PROBLEM TO SOLVE: Every line below between the one holding "The width and height of the screenshot is (1024, 728)." and the one holding "914x677 pixels.", inclusive, should be copied exactly, and no other line.

(Collected data)
[Start of section]
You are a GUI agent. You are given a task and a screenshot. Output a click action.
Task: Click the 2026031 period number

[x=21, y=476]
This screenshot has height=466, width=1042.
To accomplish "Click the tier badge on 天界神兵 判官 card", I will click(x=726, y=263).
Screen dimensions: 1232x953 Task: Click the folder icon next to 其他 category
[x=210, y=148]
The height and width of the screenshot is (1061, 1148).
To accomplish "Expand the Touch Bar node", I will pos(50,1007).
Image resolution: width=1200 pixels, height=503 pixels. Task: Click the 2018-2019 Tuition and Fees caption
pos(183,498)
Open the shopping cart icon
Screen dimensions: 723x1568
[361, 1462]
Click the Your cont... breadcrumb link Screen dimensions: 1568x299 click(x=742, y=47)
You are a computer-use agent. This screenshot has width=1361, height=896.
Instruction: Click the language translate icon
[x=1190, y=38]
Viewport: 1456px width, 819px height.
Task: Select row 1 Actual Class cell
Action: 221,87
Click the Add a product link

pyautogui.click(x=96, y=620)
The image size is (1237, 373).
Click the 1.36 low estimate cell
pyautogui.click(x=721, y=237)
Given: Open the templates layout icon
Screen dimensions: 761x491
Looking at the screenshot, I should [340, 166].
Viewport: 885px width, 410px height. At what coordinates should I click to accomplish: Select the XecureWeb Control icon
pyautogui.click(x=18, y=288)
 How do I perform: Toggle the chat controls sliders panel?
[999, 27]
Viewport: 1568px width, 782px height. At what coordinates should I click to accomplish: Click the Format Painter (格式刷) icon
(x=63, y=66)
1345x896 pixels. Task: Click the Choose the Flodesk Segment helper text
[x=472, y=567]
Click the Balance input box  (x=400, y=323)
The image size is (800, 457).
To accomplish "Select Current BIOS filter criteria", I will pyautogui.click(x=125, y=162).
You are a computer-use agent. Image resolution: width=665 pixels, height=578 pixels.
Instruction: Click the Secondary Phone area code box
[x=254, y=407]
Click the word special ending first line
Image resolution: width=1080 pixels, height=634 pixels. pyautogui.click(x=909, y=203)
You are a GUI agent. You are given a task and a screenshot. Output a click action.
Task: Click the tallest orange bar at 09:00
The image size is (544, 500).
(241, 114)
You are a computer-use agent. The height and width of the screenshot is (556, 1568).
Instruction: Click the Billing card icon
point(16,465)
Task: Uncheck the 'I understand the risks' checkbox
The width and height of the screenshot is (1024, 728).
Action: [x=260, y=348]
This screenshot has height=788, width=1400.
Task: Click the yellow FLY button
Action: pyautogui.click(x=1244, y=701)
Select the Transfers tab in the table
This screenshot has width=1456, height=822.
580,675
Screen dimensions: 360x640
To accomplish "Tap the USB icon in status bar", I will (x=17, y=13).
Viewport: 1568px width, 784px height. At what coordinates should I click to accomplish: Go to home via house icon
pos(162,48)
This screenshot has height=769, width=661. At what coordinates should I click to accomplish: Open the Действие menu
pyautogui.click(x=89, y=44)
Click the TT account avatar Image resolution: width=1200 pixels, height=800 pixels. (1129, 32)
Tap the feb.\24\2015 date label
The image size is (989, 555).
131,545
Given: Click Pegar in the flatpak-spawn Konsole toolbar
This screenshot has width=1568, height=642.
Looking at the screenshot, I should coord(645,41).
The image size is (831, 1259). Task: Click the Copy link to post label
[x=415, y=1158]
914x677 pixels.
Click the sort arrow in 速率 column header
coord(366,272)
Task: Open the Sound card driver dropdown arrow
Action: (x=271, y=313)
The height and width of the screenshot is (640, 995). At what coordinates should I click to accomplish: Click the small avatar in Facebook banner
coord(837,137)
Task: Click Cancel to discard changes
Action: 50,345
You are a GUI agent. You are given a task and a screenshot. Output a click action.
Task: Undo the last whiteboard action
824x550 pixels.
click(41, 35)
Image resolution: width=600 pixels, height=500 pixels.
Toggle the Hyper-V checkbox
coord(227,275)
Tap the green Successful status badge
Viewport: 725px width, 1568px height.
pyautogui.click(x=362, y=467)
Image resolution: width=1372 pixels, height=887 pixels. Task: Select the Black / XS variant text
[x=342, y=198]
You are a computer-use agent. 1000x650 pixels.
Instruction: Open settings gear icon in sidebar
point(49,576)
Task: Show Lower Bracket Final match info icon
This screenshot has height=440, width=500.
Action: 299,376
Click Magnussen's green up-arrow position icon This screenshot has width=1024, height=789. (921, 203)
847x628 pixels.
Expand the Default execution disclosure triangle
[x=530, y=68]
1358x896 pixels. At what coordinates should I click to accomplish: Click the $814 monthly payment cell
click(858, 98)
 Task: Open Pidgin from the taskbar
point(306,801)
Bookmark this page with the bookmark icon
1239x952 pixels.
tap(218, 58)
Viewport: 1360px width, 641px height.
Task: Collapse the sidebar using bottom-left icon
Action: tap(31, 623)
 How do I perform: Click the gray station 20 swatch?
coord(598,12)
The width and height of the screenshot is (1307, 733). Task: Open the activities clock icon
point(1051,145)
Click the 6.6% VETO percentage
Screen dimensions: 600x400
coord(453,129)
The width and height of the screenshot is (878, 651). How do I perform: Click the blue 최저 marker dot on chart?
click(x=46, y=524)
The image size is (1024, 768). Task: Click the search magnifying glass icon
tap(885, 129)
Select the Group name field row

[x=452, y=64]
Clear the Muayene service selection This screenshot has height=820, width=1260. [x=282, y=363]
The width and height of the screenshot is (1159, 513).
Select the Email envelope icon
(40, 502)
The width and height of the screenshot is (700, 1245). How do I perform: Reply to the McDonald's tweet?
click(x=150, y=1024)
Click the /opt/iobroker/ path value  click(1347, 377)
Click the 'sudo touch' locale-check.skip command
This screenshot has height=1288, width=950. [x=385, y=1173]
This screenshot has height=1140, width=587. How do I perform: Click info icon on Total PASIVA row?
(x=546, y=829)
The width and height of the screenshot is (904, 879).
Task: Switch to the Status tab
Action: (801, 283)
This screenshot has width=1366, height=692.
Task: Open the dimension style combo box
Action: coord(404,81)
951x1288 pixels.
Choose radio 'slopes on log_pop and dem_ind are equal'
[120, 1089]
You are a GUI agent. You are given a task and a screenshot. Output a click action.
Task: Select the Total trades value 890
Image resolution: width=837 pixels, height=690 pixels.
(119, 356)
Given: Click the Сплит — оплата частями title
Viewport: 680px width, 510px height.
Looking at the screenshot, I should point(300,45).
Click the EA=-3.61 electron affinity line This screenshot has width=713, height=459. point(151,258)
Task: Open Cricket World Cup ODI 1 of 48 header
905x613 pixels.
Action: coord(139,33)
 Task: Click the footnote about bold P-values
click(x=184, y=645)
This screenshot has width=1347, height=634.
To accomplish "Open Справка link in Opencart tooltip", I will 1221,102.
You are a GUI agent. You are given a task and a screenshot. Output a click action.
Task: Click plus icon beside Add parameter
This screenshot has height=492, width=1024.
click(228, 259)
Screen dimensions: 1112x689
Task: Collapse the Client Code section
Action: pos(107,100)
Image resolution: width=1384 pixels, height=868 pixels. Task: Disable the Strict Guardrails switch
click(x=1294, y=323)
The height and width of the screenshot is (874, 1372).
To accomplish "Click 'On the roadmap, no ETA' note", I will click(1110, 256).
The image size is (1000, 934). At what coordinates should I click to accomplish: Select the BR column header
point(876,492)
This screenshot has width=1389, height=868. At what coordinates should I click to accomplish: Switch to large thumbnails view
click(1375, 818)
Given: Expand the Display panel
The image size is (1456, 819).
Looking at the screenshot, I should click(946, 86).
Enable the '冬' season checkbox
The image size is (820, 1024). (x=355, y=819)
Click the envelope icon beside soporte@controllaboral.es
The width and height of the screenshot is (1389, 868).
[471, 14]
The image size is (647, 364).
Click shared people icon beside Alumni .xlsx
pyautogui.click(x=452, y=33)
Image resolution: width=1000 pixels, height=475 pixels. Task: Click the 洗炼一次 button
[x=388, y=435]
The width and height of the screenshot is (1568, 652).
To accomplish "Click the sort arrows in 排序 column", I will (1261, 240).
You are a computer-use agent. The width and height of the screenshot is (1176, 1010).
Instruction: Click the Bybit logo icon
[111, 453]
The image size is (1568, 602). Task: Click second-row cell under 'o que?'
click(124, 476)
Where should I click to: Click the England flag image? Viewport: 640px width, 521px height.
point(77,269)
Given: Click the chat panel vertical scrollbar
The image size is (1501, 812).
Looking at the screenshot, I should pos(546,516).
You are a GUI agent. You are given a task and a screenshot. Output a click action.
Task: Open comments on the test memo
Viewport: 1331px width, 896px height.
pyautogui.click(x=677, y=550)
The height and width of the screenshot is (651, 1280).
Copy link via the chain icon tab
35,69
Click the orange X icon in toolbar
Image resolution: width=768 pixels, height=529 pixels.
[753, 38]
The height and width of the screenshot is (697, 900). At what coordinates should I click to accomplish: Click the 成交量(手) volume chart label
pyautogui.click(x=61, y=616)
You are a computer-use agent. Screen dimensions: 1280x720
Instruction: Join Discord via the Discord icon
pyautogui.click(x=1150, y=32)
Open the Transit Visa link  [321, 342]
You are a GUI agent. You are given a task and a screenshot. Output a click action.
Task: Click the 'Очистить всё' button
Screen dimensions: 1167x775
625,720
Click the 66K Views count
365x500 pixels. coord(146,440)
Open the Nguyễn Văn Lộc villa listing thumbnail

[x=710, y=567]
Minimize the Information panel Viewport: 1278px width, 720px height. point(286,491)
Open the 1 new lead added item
[End of section]
TASK RESPONSE:
The width and height of the screenshot is (1024, 728).
Action: [x=260, y=348]
This screenshot has height=788, width=1400.
Task: Click the yellow FLY button
Action: pyautogui.click(x=1244, y=701)
Select the Transfers tab in the table
This screenshot has width=1456, height=822.
580,675
Screen dimensions: 360x640
To accomplish "Tap the USB icon in status bar", I will (x=17, y=13).
Viewport: 1568px width, 784px height. At what coordinates should I click to accomplish: Go to home via house icon
pos(162,48)
This screenshot has height=769, width=661. At what coordinates should I click to accomplish: Open the Действие menu
pyautogui.click(x=89, y=44)
Click the TT account avatar Image resolution: width=1200 pixels, height=800 pixels. (1129, 32)
Tap the feb.\24\2015 date label
The image size is (989, 555).
131,545
Given: Click Pegar in the flatpak-spawn Konsole toolbar
This screenshot has width=1568, height=642.
Looking at the screenshot, I should coord(645,41).
The image size is (831, 1259). Task: Click the Copy link to post label
[x=415, y=1158]
914x677 pixels.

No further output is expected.